The Bank of Japan will probably maintain an upbeat view of the economy at a two-day policy meeting starting Wednesday despite signs of a slowdown due to the sales tax hike, sources close to the issue said.
The central bank is also expected to keep its policy steady and continue a massive asset-purchase program to increase the amount of money in circulation and achieve its 2 percent inflation target in or around the fiscal year starting next April, the sources said Friday.
The nine-member Policy Board, headed by BOJ Gov. Haruhiko Kuroda, will review the most recent economic data, most of which point to a slowdown in growth, including sluggish private consumption and weak recovery in industrial output, after the government raised the consumption tax to 8 percent from 5 percent on April 1.

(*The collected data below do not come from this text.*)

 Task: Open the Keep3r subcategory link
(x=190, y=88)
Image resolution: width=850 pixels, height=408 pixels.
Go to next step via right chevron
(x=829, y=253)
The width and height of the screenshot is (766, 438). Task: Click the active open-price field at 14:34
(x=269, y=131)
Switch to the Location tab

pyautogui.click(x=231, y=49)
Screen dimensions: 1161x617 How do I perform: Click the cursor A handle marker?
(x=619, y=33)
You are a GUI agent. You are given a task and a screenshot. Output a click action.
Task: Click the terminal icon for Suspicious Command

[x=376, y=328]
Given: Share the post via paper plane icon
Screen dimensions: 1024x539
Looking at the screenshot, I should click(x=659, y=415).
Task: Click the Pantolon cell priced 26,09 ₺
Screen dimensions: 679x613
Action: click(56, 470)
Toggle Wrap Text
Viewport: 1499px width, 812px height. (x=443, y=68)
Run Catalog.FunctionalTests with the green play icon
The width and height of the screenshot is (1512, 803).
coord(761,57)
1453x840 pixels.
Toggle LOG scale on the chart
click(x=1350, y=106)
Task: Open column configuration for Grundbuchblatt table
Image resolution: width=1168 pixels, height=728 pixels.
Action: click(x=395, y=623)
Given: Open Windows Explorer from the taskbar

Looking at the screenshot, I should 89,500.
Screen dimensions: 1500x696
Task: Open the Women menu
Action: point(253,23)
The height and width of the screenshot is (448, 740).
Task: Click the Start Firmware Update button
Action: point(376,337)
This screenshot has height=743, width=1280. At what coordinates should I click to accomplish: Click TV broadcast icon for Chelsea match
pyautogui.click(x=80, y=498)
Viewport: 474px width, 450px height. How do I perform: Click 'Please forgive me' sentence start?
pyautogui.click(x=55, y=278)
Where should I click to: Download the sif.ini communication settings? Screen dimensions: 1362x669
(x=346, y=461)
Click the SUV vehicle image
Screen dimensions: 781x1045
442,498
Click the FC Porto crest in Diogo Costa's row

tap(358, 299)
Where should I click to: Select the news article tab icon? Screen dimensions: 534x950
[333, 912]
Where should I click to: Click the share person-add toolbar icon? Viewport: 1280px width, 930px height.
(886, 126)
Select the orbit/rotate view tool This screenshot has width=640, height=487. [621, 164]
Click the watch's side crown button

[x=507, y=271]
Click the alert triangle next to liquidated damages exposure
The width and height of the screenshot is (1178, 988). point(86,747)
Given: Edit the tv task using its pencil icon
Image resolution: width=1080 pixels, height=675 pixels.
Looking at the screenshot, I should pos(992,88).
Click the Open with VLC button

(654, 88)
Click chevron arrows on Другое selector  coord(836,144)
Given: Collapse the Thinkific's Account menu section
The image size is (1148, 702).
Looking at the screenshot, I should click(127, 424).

But according to the sources, the board is seen taking heart from other evidence of increased inflation, while also judging whether a mechanism has been established for generating a virtuous cycle in which rising prices lead to income growth.
After its policy meeting earlier this month, the BOJ said the economy “continued to recover moderately” despite the negative effects of the sales tax hike. It will likely maintain that assessment, the sources said.
The BOJ’s preferred inflation gauge, the core consumer price index, which excludes fresh food prices because of their volatility but not energy, rose 1.3 percent in July from a year earlier after factoring out the tax hike.
Despite weak household spending at present, the BOJ is also likely to retain its view that private consumption has remained resilient as the employment and income situation has steadily improved, the sources added.